1:05:03 > 1:05:05That's a great picture.

1:05:07 > 1:05:09That's Christina?

1:05:09 > 1:05:10An invention, yeah.

1:05:10 > 1:05:15"Dear Christina Hernandez. I have been single for a long time.

1:05:15 > 1:05:18"I am tired being, it bothers me too much.

1:05:18 > 1:05:21"I wanted a wife real bad.

1:05:21 > 1:05:22"I've never had any kids.

1:05:22 > 1:05:25"I wanted to become a father.
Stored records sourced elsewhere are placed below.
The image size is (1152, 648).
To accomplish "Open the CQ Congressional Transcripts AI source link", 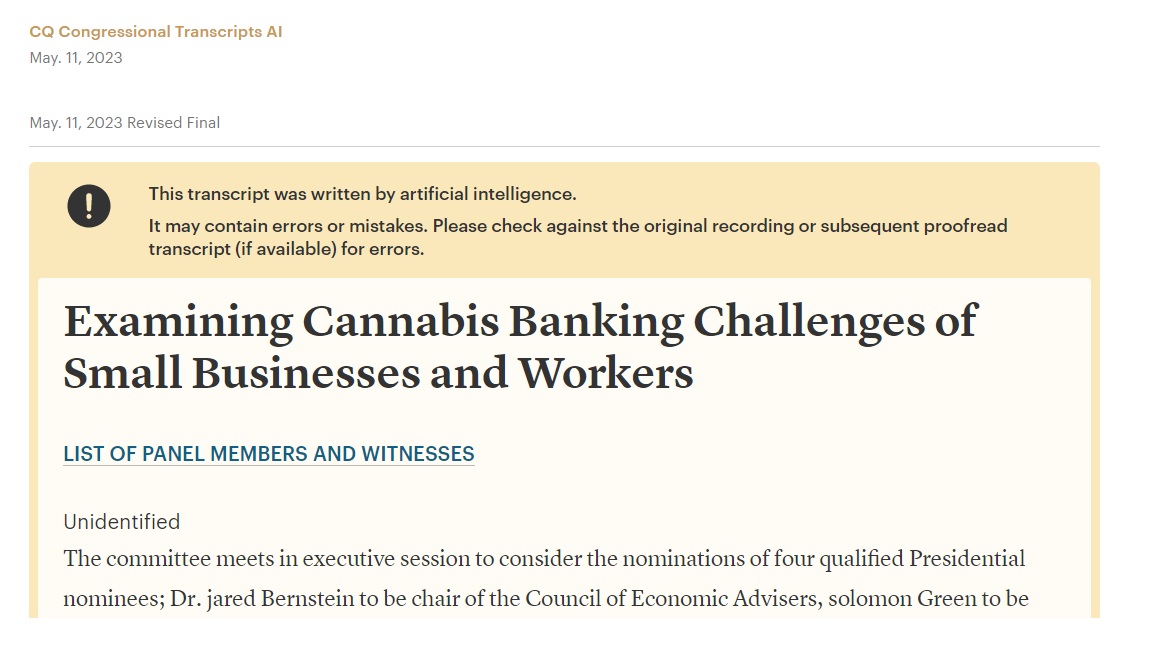I will point(156,32).
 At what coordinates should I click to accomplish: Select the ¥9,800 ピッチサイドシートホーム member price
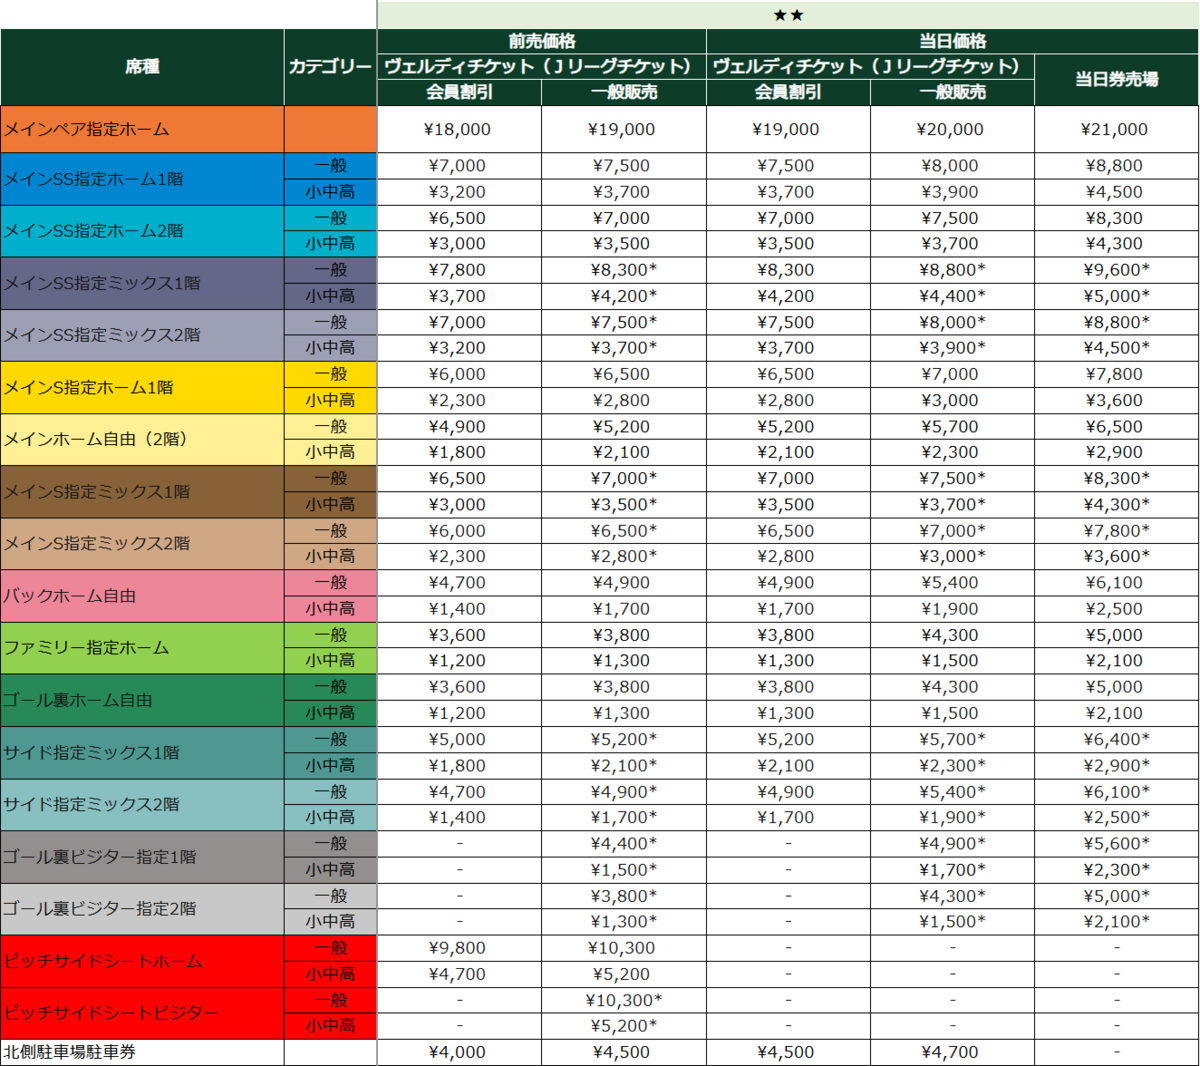click(459, 948)
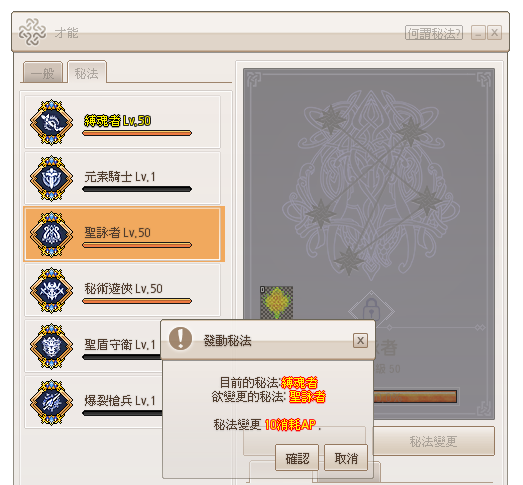Click the 縛魂者 talent emblem icon
The height and width of the screenshot is (485, 523).
[51, 122]
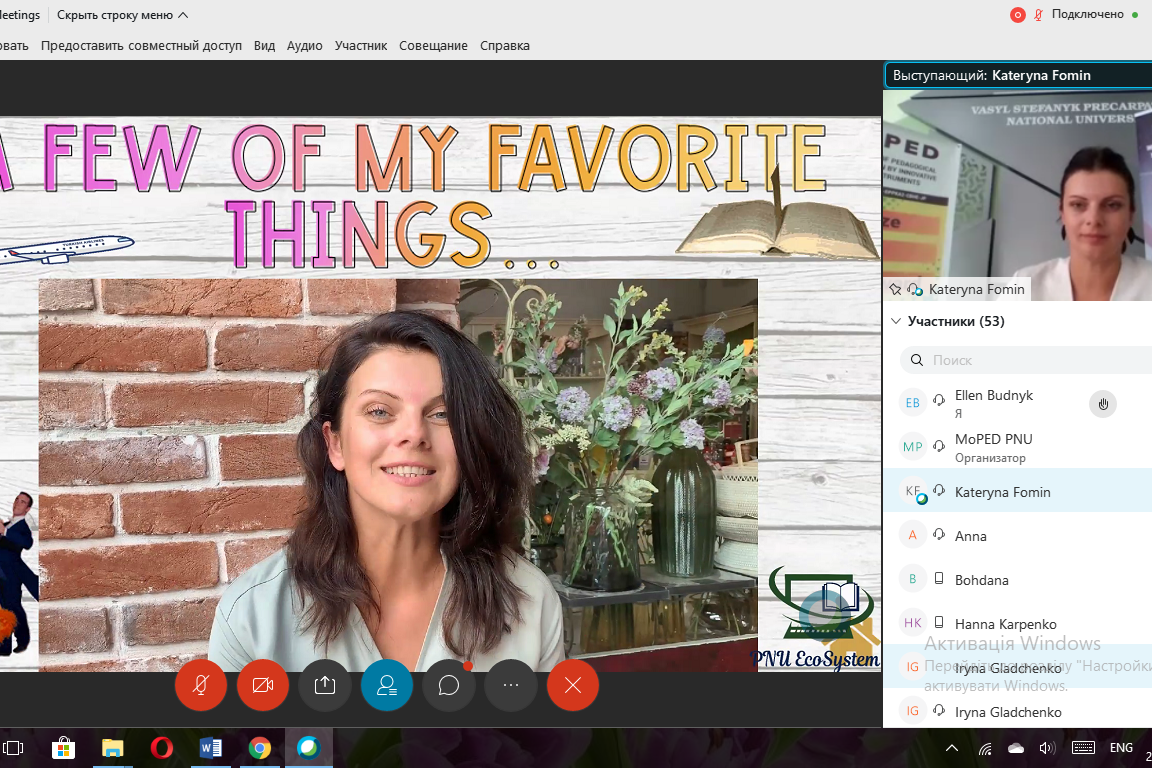Open Предоставить совместный доступ menu
The width and height of the screenshot is (1152, 768).
(x=141, y=45)
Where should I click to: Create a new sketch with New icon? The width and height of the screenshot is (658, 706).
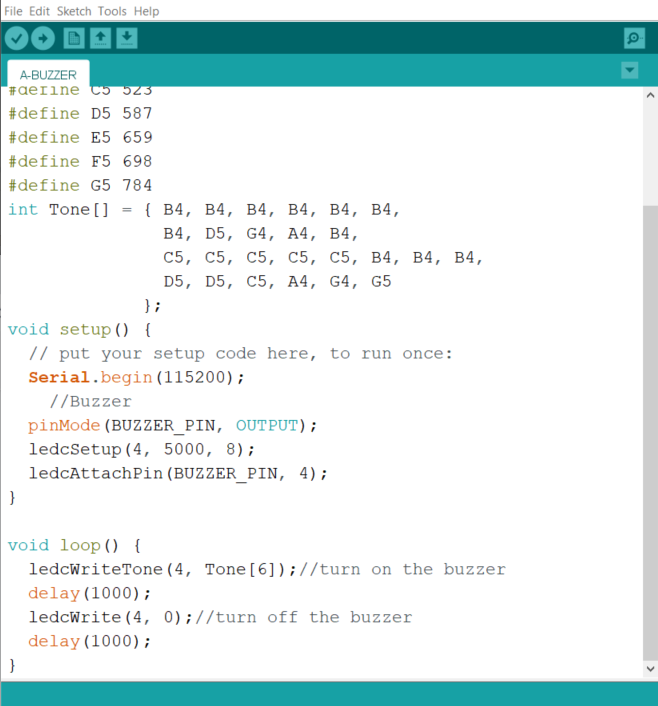[74, 38]
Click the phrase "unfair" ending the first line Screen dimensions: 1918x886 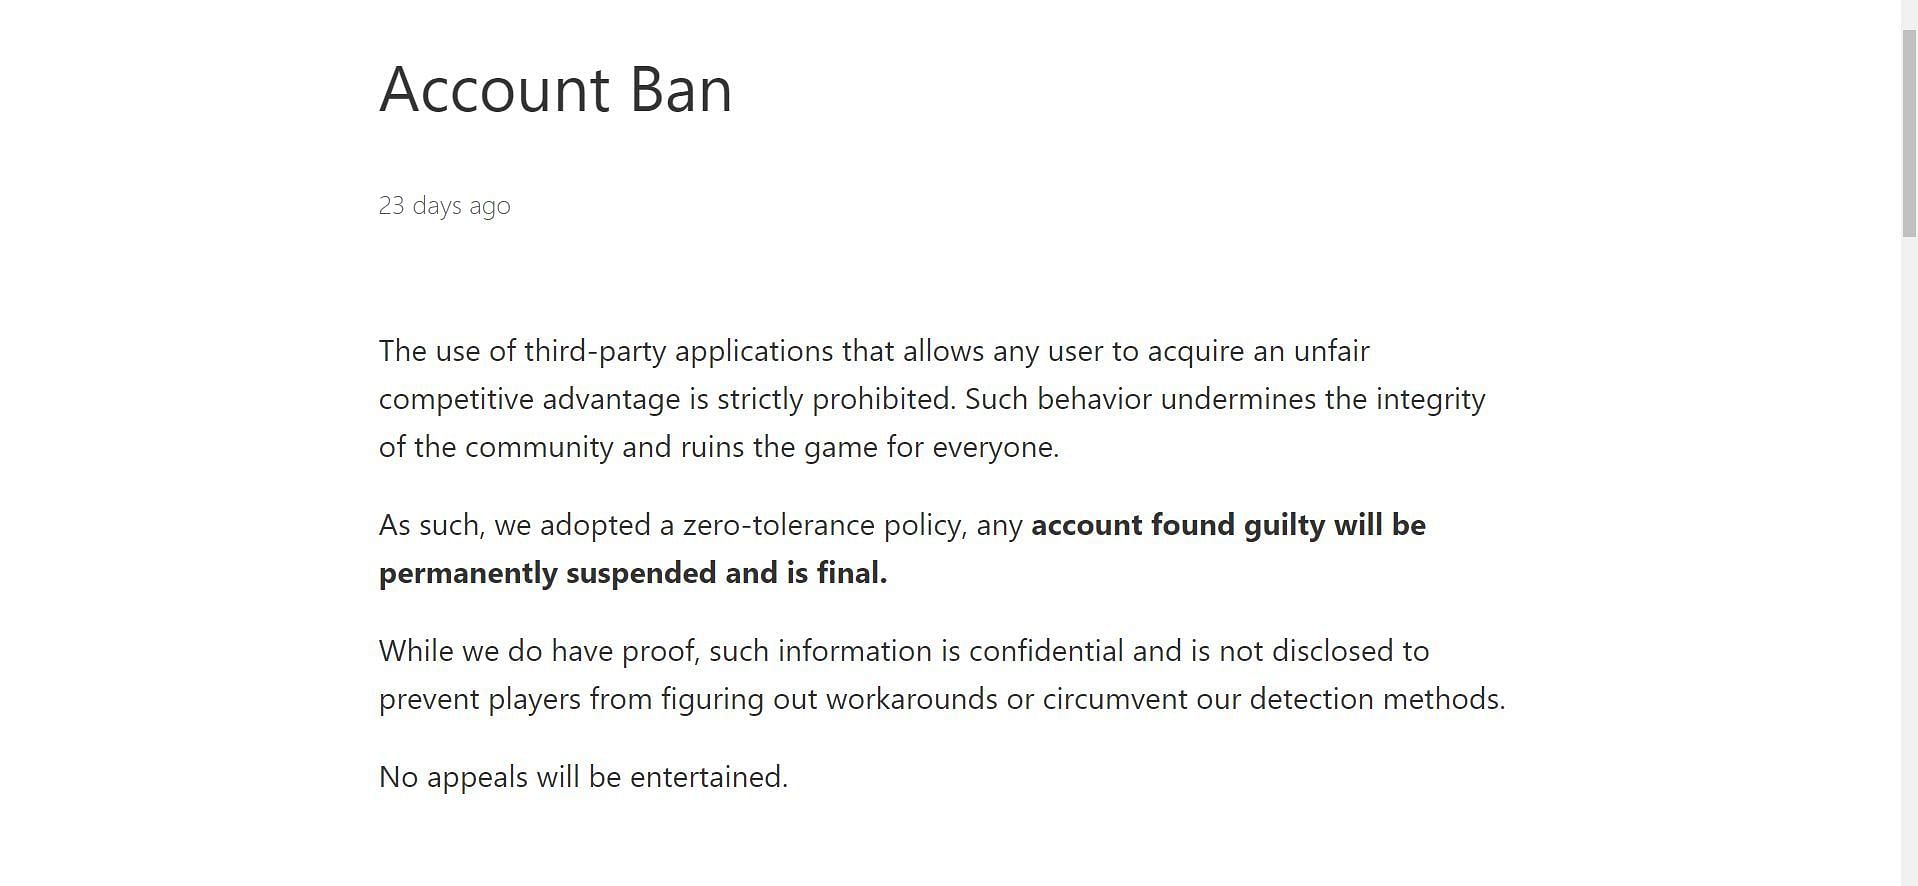[x=1332, y=351]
For good.

1:05:25 > 1:05:27"Christina, I wanted you to be

1:05:27 > 1:05:29"putting me into friendship and social skills."

1:05:29 > 1:05:33- Yeah.- Have you developed your friendship and social skills?

1:05:33 > 1:05:37- Nah.- You're pretty lovable, William, I think.- Yeah, uh-huh.

1:05:42 > 1:05:46There's something very moving and powerful about this place.

1:05:47 > 1:05:51It feels like an environment where anything is possible.

1:05:51 > 1:05:54And there is room for wit, for charm,

1:05:54 > 1:05:56and for mystery and magic.

1:06:08 > 1:06:11Art is about looking at the world in different ways.

1:06:14 > 1:06:16It lets us see things through the eyes of its maker.

1:06:18 > 1:06:22And in doing so, it refreshes our own view of the world.

1:06:23 > 1:06:25It's a tonic for the imagination.

1:06:28 > 1:06:29Every one of these artists

1:06:29 > 1:06:32has created and inhabits their own world

1:06:32 > 1:06:36with such conviction that it becomes recognisable to us.

1:06:38 > 1:06:41And the best part of all...

1:06:41 > 1:06:44is that we are invited to step inside.

1:06:45 > 1:06:47- OK?- Yeah.

1:07:12 > 1:07:15# Welcome to my world

1:07:17 > 1:07:21# Won't you come on in?

1:07:24 > 1:07:27# Miracles, I guess

1:07:29 > 1:07:32# Still happen now and then

1:07:35 > 1:07:39# Step into my heart

1:07:42 > 1:07:45# Leave your cares behind

1:07:48 > 1:07:50# Welcome to my world

1:07:53 > 1:07:57# Built with you in mind

1:08:11 > 1:08:14# Waiting just for you

1:08:16 > 1:08:24# Welcome to my world. #

1:08:27 > 1:08:31OK, that's it, that's it, Jack, it's a wrap.

1:08:31 > 1:08:33What are we doing here?